My thoughts were interrupted by a divine aroma hitting my nostrils.

I looked down and saw a cup of black coffee shoved under my nose.

"Your favorite." A smug voice announced to my side.

"Thank you."

I accepted the cup and took a sip.

Ahhhhh! I have waited for this the whole day!

Truly, Being X must have miscalculated somewhere. Undoubtedly, his plan for me was a repeat of my previous life, but he stumbled at the very beginning. Incompetent fraud!

Truly, it wasn't all bad. Sure, being a younger half of an orphan duo wasn't ideal, but I had worked with less. All I need is more thorough research and a solid plan. With steady supply of such quality coffee, I will surely manage.

Why, this cup is as good as…

A girl's head explodes by a spell.

Still, I had my pride. As much as I appreciated my brother's efforts, I could not in good conscience leech from barely a teenager. No matter what Tanya's body looked like, I was an adult!

My training as an HR manager told me that he worked too hard. He's bound to experience burn out sooner rather than later. It was a miracle that it hasn't happened yet!

And it's not like he just worked hard. The funds he always secures for some amenities go all to myself. Even the laptop I conducted my research with, was a thrown away thing he fixed for me.

Yet never once have I seen him buy something for himself. The shirt he was wearing was evidently two sizes too small for him, given how tight it was against his muscles. All while I was clad in perfectly fit clothes in good condition!

It was humiliating!

He is bound to crash.

"Tanya?"­­

I blinked. Brother was looking at me with a frown.

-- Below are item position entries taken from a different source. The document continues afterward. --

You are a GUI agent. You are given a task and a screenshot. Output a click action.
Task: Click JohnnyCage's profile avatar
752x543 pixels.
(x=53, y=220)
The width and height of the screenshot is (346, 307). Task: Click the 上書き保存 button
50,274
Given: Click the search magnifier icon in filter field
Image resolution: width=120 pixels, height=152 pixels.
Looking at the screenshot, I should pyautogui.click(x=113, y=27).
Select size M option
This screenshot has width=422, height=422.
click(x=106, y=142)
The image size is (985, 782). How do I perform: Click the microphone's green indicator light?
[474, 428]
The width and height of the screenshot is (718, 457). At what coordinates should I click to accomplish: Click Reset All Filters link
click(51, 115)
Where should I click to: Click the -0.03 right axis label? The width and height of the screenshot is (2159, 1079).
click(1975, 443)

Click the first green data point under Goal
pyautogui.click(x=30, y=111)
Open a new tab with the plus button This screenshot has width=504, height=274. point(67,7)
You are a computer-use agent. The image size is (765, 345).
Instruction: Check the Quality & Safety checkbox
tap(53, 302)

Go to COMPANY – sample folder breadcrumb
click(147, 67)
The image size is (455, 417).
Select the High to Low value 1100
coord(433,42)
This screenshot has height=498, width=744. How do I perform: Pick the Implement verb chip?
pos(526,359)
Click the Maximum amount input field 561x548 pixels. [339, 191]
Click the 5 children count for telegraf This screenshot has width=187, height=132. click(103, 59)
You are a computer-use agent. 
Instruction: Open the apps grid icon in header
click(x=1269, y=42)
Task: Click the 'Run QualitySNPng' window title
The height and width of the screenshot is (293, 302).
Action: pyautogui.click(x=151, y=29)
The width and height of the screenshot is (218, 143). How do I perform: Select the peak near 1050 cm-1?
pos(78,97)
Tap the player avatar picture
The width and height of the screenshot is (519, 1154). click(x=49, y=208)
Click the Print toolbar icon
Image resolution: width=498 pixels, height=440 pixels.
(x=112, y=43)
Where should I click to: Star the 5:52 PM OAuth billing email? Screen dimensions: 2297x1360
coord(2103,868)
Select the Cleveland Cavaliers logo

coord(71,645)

Unclenching my teeth, I hurriedly looked for a way to change the topic.

"There will be a Ward meet up at a nearby mall tomorrow. I saw an advertisement online. I think it would be a good diversion for us to go."

And it was. It would be a chance for him to have some much needed R&R.

After all, what American teenager didn't like superheroes?

Surprisingly, his frown only deepened. Something flashed in his eyes.

"If you want." He eventually shrugged.

"Great!" I congratulated myself on a job well done.

He turned around with a crooked smirk.

"I guess even a serious little girl like you isn't immune to foolish teenage boys running around in tight spandex. Ah, I guess you are at that age."

I felt a flash of irritation.

"Good night, Shirou."

I went to my room, watching him flinch.